So richtig ausgekostet wurde der Kulturweg "Der Charme der zweiten Reihe" auf seiner Nordroute bei der offiziellen Einweihung. Sein Untertitel "Meefisch, Marsberg und Moneten" verweist auf kulturelle Kostbarkeiten, die hinter den Premium-Weinlagen zu entdecken gibt.
Kleinteilige Flur mit Erdwegen, Feldrainen, Streuobst und Blühwiesen? Unbereinigte Weinberge mit alten Mauern und Steinriegeln? Ein Akkordeon-Orchester? Einen Dorfpark als grüne Oase fürs Miteinander? Theilheim hat diese idyllischen Partien. "Wir leiden nicht an Overtourism", hatte Theilheims Bürgermeister Thomas Herpich einen der Vorteile für das Dorf benannt, "das sich seit 1098 erfolgreich in diesem romantischen Seitental versteckt".
Einen Kontrast dazu bildet das Mainufer in Randersacker, "wo man an Wochenenden schon nicht mehr hingehen kann, weil es so voller Menschen ist". Bis zu vier Gästegruppen am Tag habe er derzeit zu betreuen, führt Weindozent Franz Sauer beispielhaft für die große Nachfrage an.
Gefährdete Kultur und Idylle
Mit dem neuen Kulturweg sind die ruhigeren Lagen und versteckte Schätze verbunden – aber auch gefährdete Kultur und Idylle: "Man muss wissen, dass Schafe da grasen, um die Landschaft offen zu halten. Und dass das alles etwas kostet." Im Naturschutzgebiet Marsberg-Wachtelberg – oder die Handarbeit im Weinberg beispielsweise. Etwas so Einzigartiges wie Meefischle? Man muss wissen, wie man sie macht, damit sie weiterhin serviert werden können, sagt Gerrit Himmelsbach, der Initiator der Europäischen Kulturwege und verweist auf die Fischerzunft Randersacker, die das traditionelle Gericht serviert.

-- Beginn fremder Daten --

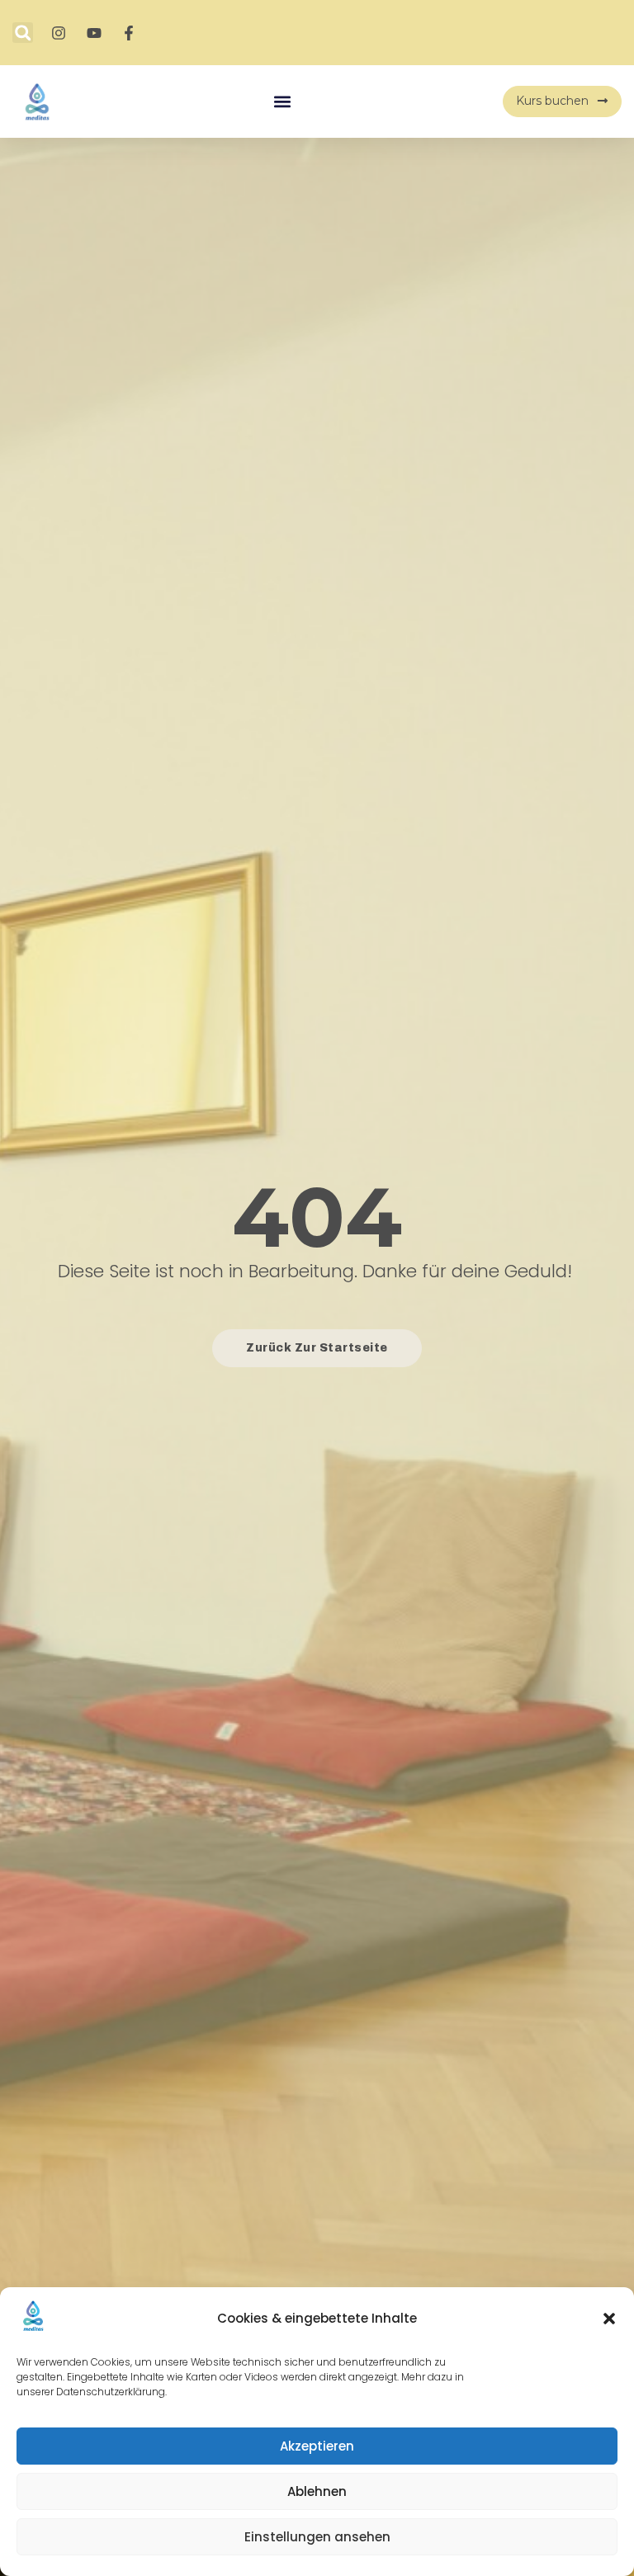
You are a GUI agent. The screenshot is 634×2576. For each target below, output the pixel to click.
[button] (609, 2318)
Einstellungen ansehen (317, 2536)
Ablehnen (317, 2491)
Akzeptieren (317, 2446)
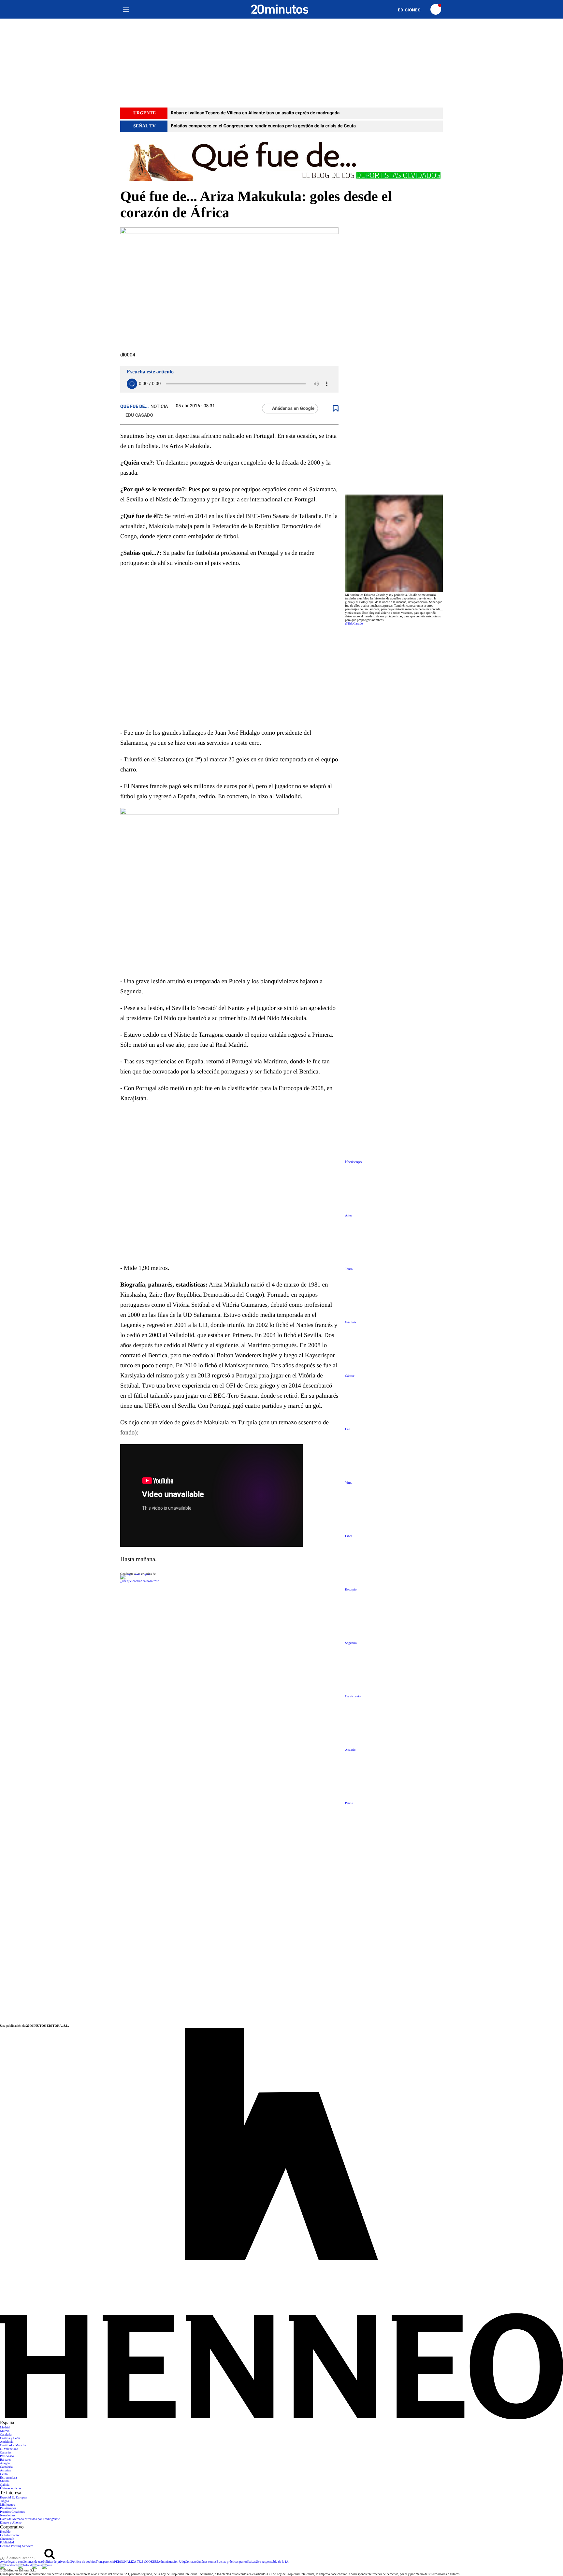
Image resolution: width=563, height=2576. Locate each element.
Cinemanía (7, 2539)
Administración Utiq (171, 2562)
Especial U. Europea (13, 2497)
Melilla (4, 2481)
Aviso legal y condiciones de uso (21, 2562)
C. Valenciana (9, 2449)
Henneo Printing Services (16, 2546)
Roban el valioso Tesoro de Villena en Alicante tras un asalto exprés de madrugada (255, 113)
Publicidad (7, 2542)
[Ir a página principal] (280, 9)
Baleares (5, 2460)
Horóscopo (353, 1162)
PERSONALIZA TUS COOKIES (136, 2562)
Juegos (4, 2501)
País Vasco (7, 2456)
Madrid (4, 2427)
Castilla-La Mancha (13, 2445)
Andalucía (6, 2442)
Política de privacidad (57, 2562)
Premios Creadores (12, 2512)
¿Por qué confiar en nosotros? (139, 1581)
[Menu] (126, 9)
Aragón (5, 2463)
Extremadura (8, 2478)
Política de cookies (83, 2562)
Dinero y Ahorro (11, 2523)
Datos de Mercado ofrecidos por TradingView (30, 2519)
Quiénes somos (207, 2562)
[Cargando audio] (132, 384)
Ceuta (3, 2474)
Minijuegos (7, 2505)
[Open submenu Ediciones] (412, 9)
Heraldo (5, 2532)
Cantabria (6, 2467)
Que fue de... (134, 406)
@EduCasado (354, 624)
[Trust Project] (135, 1574)
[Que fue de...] (281, 160)
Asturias (5, 2470)
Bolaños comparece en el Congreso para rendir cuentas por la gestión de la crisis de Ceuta (263, 126)
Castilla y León (10, 2438)
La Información (10, 2535)
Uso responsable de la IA (272, 2562)
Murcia (4, 2431)
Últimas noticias (10, 2488)
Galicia (4, 2485)
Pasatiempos (8, 2508)
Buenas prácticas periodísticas (236, 2562)
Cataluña (6, 2435)
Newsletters (7, 2515)
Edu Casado (139, 415)
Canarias (5, 2452)
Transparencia (105, 2562)
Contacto (191, 2562)
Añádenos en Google (293, 408)
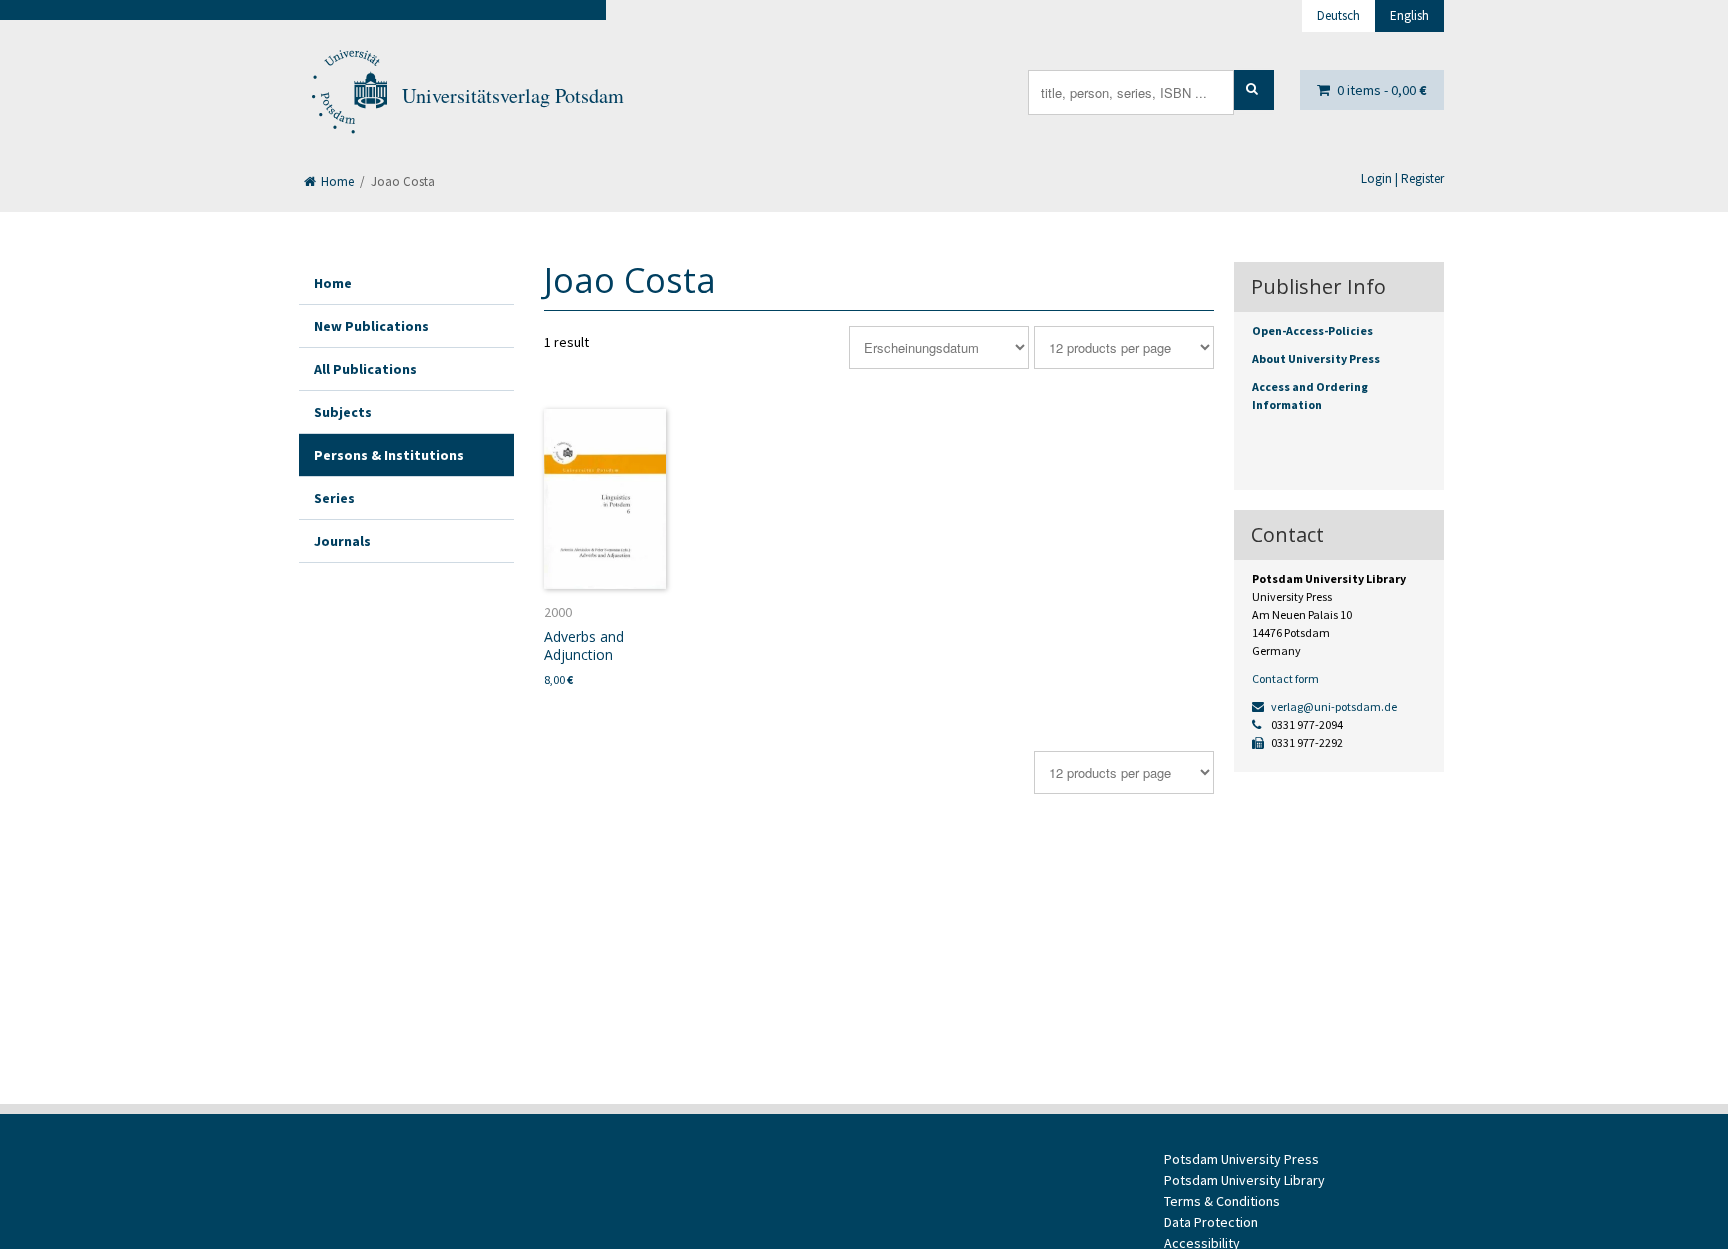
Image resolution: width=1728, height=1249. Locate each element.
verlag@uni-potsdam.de (1333, 706)
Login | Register (1402, 178)
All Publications (365, 369)
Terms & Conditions (1222, 1201)
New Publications (371, 326)
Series (334, 498)
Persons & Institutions (389, 455)
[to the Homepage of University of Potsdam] (348, 96)
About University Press (1316, 358)
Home (336, 181)
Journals (342, 541)
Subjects (343, 412)
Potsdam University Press (1241, 1159)
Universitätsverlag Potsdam (513, 95)
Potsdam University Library (1244, 1180)
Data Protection (1211, 1222)
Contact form (1285, 678)
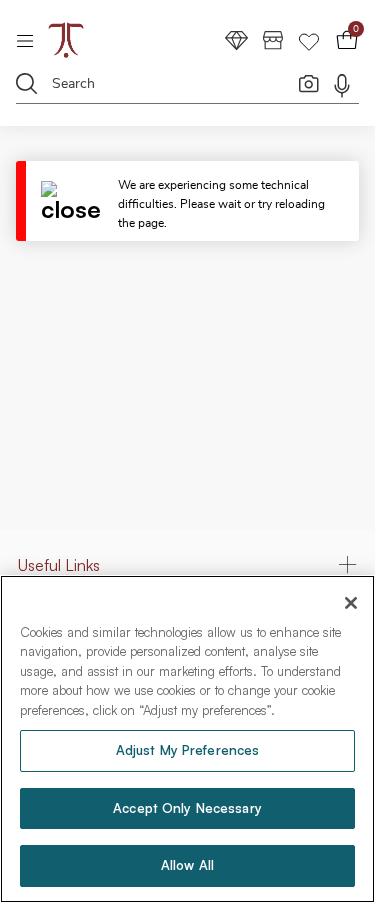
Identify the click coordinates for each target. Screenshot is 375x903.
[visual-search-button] (309, 83)
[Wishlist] (309, 39)
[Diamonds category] (237, 39)
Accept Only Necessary (187, 808)
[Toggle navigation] (31, 40)
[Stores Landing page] (273, 39)
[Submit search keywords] (27, 83)
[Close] (79, 201)
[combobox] (174, 86)
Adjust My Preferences (188, 750)
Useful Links (59, 565)
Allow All (187, 865)
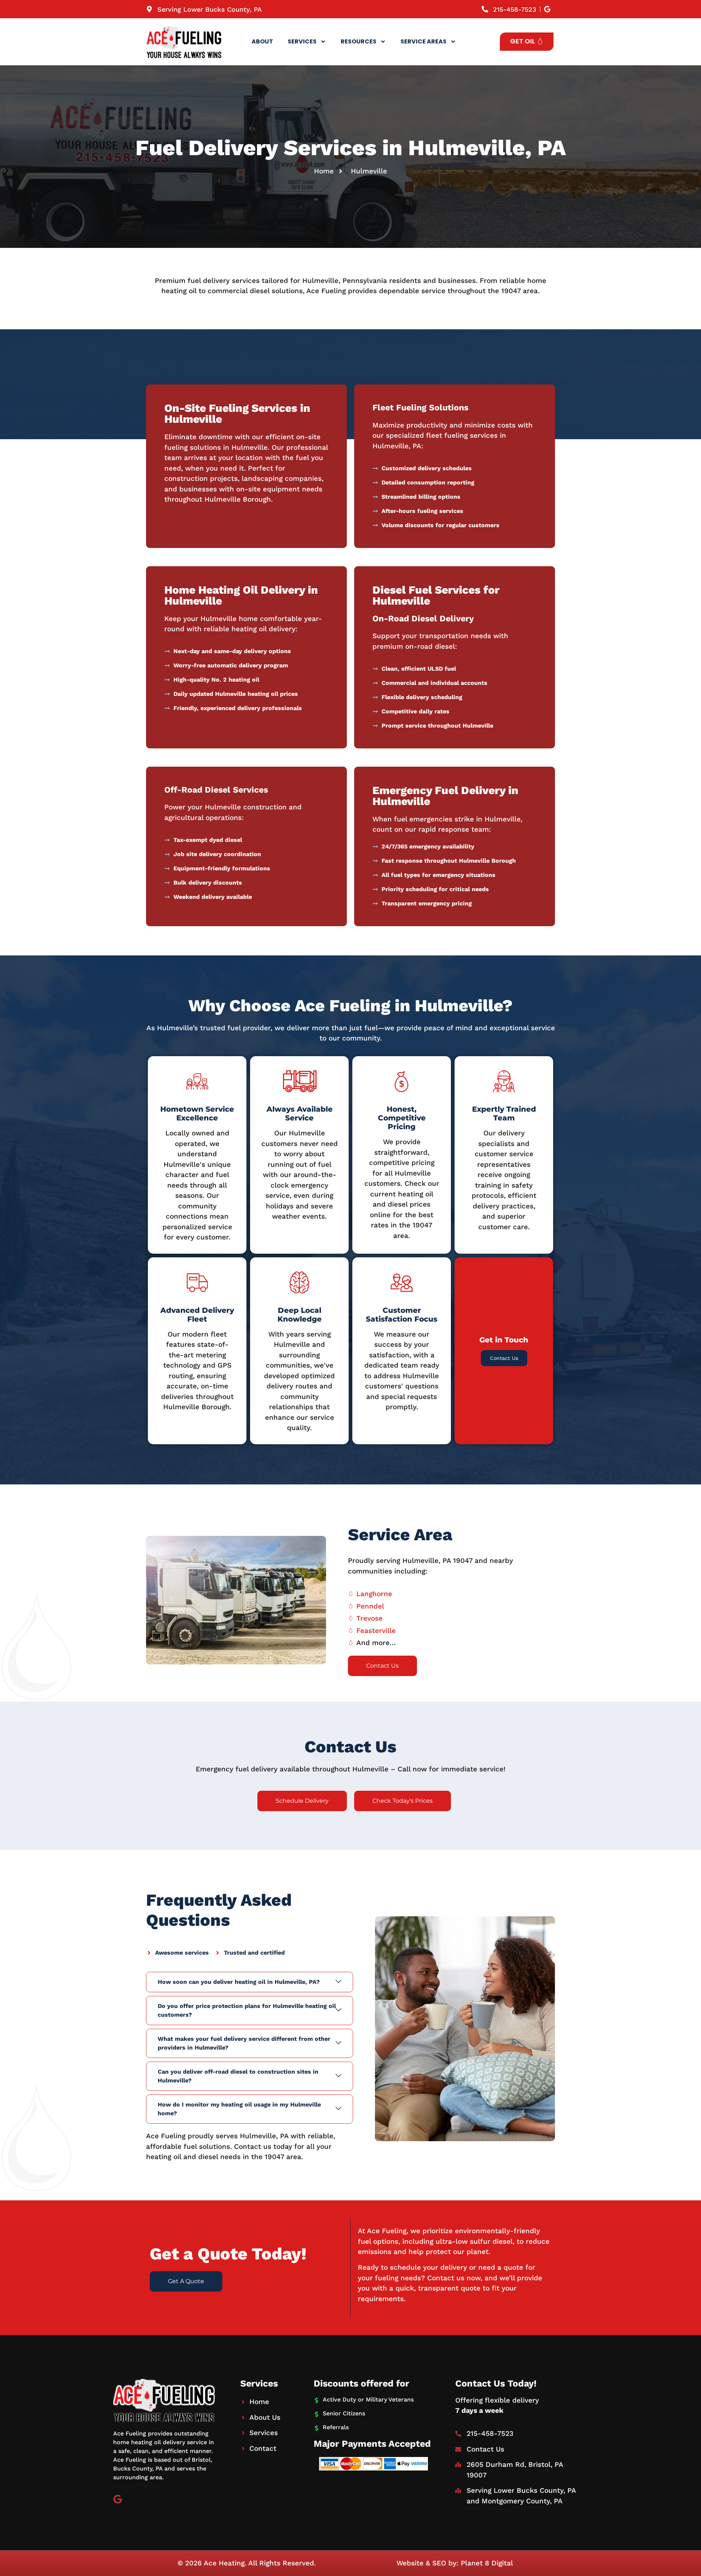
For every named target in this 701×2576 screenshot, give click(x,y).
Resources (358, 41)
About (262, 41)
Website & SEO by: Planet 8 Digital (455, 2563)
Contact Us (504, 1358)
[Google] (117, 2499)
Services (302, 41)
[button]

Mit "großartig!" versah stellvertretende Landrätin Christine Haupt-Kreutzer das Konzept, "dass die Routen mit den identitätsprägenden Themen gemeinsam erarbeitet werden. Das bedeutet eine Neuentdeckung und neues Leben für die Kultur". Konkret hat das wiederum Bastian Lange für die Allianz Maindreieck angestoßen. Einwohner sollen ihrer kulturellen Einzigartigkeiten erinnert, die Zugezogenen inspiriert und motiviert werden, mitzuwirken.
Nicht in erster Linie ein touristiches Projekt
Ohnehin gelten die Kulturwege nicht in erster Linie als touristisches Projekt, so Himmelsbach, "sondern wir machen das für uns. Es ist Teil unserer Kultur, die wir erhalten und weitergeben". Es ging ihm diesmal, von Theilheim nach Randersacker und zurück, stark um das Begreifen, "dass wir ein bisschen was tun müssen".

Auf dem Sonnenstuhl-Turm, dem terroir f-Punkt für die Geologie des Maintals, verweist er auf eine seit Jahrhunderten gänzlich offene Tal-Landschaft, noch bis zu den Wirtschaftswunderjahren. Jedes Ar hatte der Nahrungsmittelproduktion gedient. Beide Hänge und die Seitentäler waren mit Reben bestockt, wovon der Theilheimer Altenberg noch zeugt.
Heute stelle sich die Frage, so Himmelsbach, welche Landschaft wir wollen? Was wuchert schneller: die Siedlungen oder der Wald? Zu verschwinden droht eine alte Kulturlandschaft und Charakteristisches für die Region im Erscheinungsbild, bei Flora und Fauna.
Peace-Weinberg als Benefizaktion

Alte und neue Klassiker aus dieser Landschaft wurden als Wegzehrung gereicht: Darunter der Peace-Wein, der als Benefizaktion der Ukraine helfen soll, von Hand gelesene Weine vom Theilheimer Altenberg und aus dem Altfränkischen Wengert in Randersacker, die Meefischle der Fischerzunft und fränkische Knörz des Start-ups Die Brotbäckerei. Es ging darum, die Augen offen zu halten.

Gefunden wurde sogar ein Rand’sackerer Lied, was es bislang nicht gab: Bernhard Tausch, Leiter der Musikkapelle Randersacker, hat den Marsch unter Verwendung eines der unveröffentlichten Musikfragmente des Komponisten Hans Auer-Ansbach, "einem begnadeten Musikanten und Arrangeur", sowie von "fünf Flaschen Wein" in Form und zur Uraufführung gebracht. "Gruß an Randersacker" handelt auch hauptsächlich vom Wein und endet: "Muss ein Ewig Leben sein".